▸ **PROBLEMS AND TASKS**
(a) Which two films does the blog post name as examples of the pseudo snuff genre?
(b) Reproduce everything in the blog post from "I mean look, I" down to "ever come close.".

▸ **QUOTED PASSAGE**
──────

Shrapnel Games Blog

3/31/2008

The Ultra Violence

Filed under: General, Scott, Staff, The Industry — Scott @ 8:51 pm

CO

Over the weekend I found myself traveling down the seedier streets of the ‘net. No, I wasn’t scouring Google images for Dominions porn, but while checking out some movies I ended up on the site for a rather bloody independent horror flick.

I won’t mention the name, or point to the site, because frankly it doesn’t really need the publicity. In the past few years a new genre has arisen in indie fright flicks, that of the pseudo snuff film. These are gore films without any redeeming values, designed only to shock and disgust. Films like August Underground or Scrapbook. Films that make Cannibal Holocaust and other Italian gorefests look like Citizen Kane.

This particular flick, judging from the production stills and clips, is a non-stop misogynistic splatfest. See naked woman tied to a chair get her head sliced in twain with a chain saw. See naked woman drown and then get her throat slit. See naked woman get her face sliced off. See semi-naked woman corpse with her infant clinging to her lifeless body. See 9/11 images. Hunh? But yeah.

It’s revolting. Disgusting. I just hope everyone involved had enough common decency to at least once a day during filming stop and go, “Jeez, we’re some effed up individuals, ya know?”

I mean look, I don’t mind gory movies. I listen to death/gore/black metal. Anyone who’s played in one of my RPG sessions knows that when PCs encounter evil, they encounter E-V-I-L. But still, gore for gore’s sake is just pointless. And well, frankly, a tad bit immature. I must be getting old because I definitely get tired of shock for shock’s sake.

Now, have you ever seen anything as repulsive as some of these indie flicks in a computer game? No. Nothing has ever come close.

The Soldier of Fortune series, for all the hoopla about its dismemberment and disembowelment engine, still looked like polygons splashed with red instead of crime scene photos. It wasn’t disturbing unless your reality was a Cubist one.

The Postal series? Please. Start off with the fact the games suck as games before moving on to the so-called controversial issues, of which none are any worse than your average first person shooter.

──────

▸ **RECORDED DATA**
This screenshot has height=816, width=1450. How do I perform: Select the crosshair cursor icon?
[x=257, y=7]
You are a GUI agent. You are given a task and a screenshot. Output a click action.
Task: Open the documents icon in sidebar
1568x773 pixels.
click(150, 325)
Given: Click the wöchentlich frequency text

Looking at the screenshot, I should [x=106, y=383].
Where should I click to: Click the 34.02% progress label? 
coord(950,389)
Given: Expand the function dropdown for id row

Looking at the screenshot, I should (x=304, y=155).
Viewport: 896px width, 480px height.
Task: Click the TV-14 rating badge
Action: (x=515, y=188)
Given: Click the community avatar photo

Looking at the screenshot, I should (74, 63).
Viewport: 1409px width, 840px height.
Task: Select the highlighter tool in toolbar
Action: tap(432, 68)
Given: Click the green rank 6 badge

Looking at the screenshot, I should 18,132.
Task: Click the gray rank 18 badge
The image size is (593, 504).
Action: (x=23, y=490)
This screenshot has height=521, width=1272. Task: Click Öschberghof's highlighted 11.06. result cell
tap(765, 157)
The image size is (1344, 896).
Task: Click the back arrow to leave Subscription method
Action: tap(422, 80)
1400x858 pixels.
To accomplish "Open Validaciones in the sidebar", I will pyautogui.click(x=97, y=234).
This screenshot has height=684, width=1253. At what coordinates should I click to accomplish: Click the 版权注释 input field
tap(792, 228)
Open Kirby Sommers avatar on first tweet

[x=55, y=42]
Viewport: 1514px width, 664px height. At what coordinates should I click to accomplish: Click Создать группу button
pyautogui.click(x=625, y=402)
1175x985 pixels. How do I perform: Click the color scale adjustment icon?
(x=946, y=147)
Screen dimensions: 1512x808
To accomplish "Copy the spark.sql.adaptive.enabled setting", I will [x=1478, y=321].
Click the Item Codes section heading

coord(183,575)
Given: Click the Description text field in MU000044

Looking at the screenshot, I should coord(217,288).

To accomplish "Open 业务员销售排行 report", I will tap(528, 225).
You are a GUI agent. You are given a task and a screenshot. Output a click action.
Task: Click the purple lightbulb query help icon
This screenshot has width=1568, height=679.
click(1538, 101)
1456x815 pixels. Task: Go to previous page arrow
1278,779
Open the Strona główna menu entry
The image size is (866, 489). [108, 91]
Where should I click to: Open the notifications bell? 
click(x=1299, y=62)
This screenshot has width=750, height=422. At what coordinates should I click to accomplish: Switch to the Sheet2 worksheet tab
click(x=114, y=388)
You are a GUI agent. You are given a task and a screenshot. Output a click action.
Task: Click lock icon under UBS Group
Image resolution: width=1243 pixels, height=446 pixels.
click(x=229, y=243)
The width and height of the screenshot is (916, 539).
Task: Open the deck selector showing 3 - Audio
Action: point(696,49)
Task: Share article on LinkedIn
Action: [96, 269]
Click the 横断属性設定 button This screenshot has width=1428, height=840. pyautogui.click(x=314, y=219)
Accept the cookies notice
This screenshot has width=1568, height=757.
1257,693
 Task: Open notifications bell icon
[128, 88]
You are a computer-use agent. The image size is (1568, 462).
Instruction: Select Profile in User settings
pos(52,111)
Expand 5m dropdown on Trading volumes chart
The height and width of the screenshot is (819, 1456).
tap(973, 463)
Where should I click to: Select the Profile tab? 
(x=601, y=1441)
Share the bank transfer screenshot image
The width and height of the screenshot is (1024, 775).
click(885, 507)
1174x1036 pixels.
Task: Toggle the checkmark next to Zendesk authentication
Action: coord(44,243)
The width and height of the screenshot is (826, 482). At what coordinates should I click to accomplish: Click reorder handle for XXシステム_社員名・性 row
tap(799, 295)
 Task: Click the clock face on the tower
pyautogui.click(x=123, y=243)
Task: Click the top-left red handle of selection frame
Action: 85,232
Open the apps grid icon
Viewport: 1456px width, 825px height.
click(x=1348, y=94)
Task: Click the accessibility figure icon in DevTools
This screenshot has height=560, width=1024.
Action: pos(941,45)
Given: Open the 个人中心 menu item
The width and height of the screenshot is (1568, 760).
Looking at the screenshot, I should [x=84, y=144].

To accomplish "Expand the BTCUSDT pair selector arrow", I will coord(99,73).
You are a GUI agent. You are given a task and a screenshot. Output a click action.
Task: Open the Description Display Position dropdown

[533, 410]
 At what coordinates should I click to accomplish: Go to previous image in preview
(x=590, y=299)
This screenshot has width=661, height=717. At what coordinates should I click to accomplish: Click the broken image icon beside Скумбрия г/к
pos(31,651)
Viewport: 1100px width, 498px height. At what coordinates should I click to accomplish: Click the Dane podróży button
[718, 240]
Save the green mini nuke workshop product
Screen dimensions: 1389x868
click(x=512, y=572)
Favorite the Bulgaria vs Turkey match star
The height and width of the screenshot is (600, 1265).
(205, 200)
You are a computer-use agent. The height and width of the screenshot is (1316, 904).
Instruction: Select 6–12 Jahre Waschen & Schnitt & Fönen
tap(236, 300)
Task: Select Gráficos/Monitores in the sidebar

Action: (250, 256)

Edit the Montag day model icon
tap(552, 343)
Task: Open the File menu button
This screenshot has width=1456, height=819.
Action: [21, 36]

──────

▸ **RESULTS BY TASK**
(a) August Underground and Scrapbook.

(b)
I mean look, I don’t mind gory movies. I listen to death/gore/black metal. Anyone who’s played in one of my RPG sessions knows that when PCs encounter evil, they encounter E-V-I-L. But still, gore for gore’s sake is just pointless. And well, frankly, a tad bit immature. I must be getting old because I definitely get tired of shock for shock’s sake.

Now, have you ever seen anything as repulsive as some of these indie flicks in a computer game? No. Nothing has ever come close.